* **TASK INPUTS**:

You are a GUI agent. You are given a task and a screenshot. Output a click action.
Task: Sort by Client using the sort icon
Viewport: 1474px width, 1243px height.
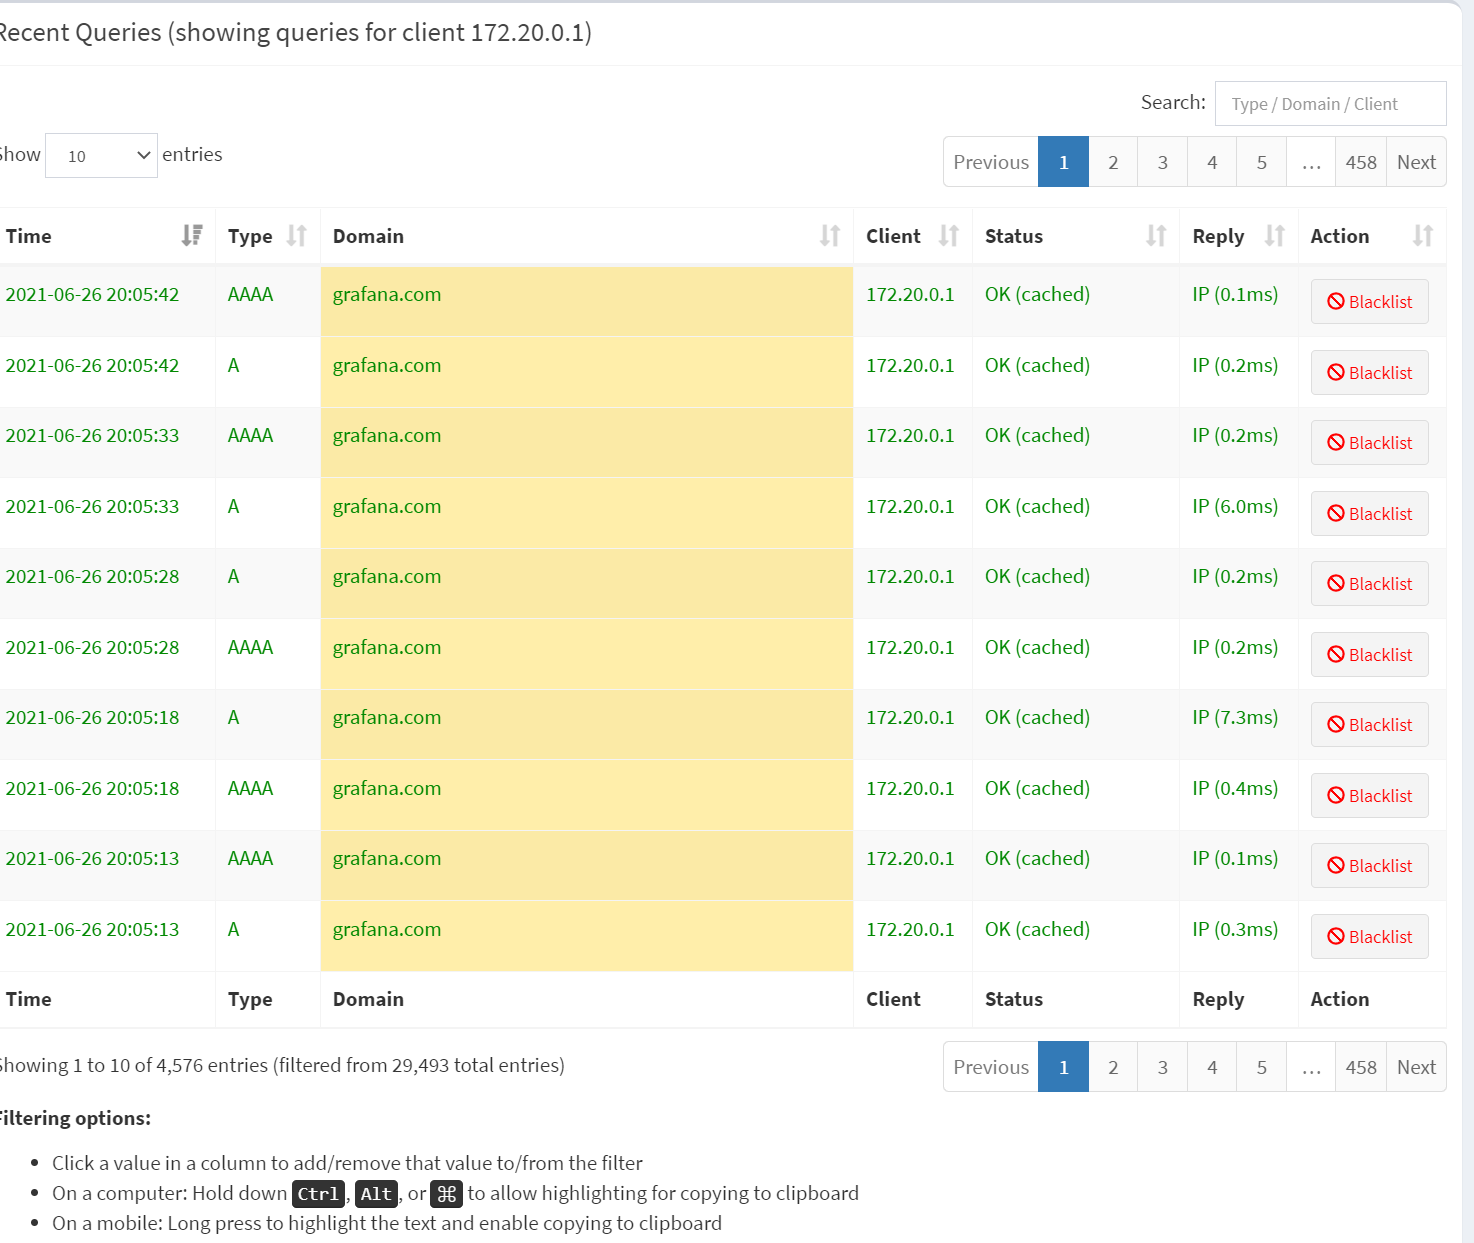949,235
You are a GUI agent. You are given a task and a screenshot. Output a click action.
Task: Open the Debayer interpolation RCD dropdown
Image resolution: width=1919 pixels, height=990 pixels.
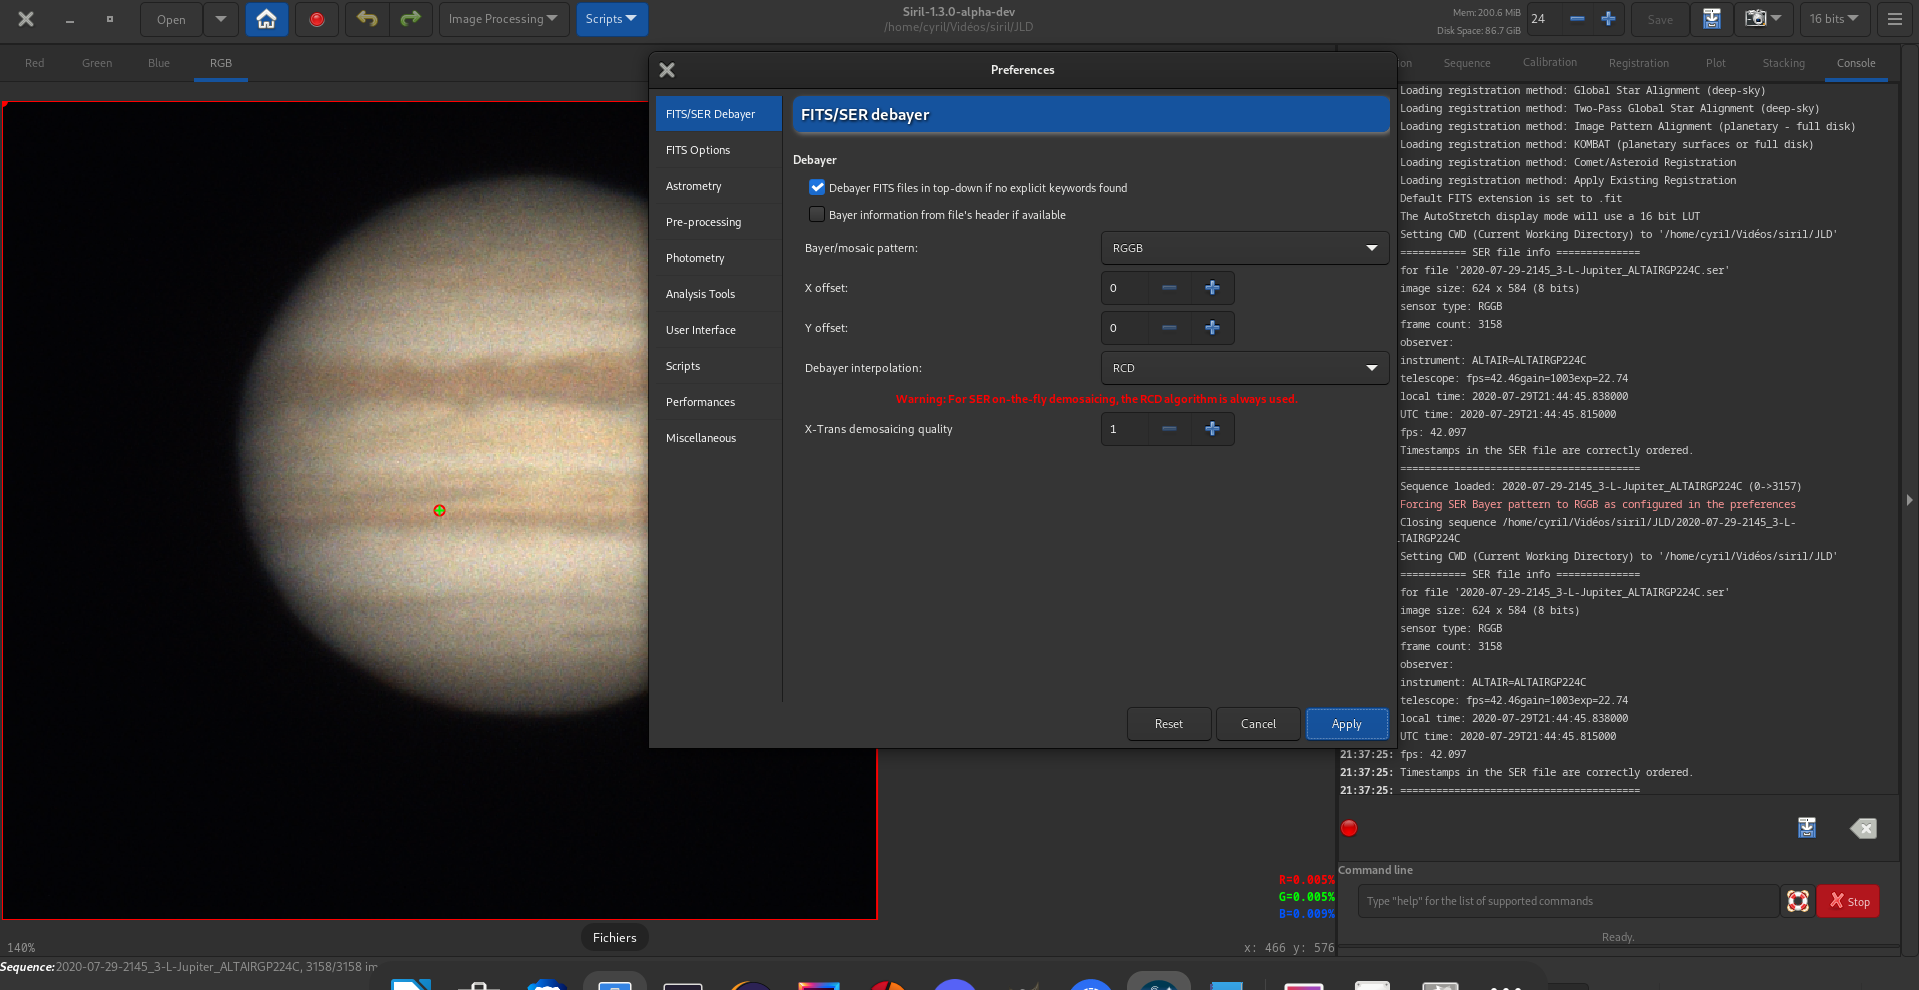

* **AIM OF THE TASK**:
Beginning with the line that contains "Task: Sort by Client using the sort icon" and ending with the final line of the listing, return each line exactly. Omit all pictures.

* **SOLUTION FOR THIS EXERCISE**:
Task: Sort by Client using the sort icon
Viewport: 1474px width, 1243px height.
949,235
You are a GUI agent. You are given a task and a screenshot. Output a click action.
Task: Open the Debayer interpolation RCD dropdown
Image resolution: width=1919 pixels, height=990 pixels.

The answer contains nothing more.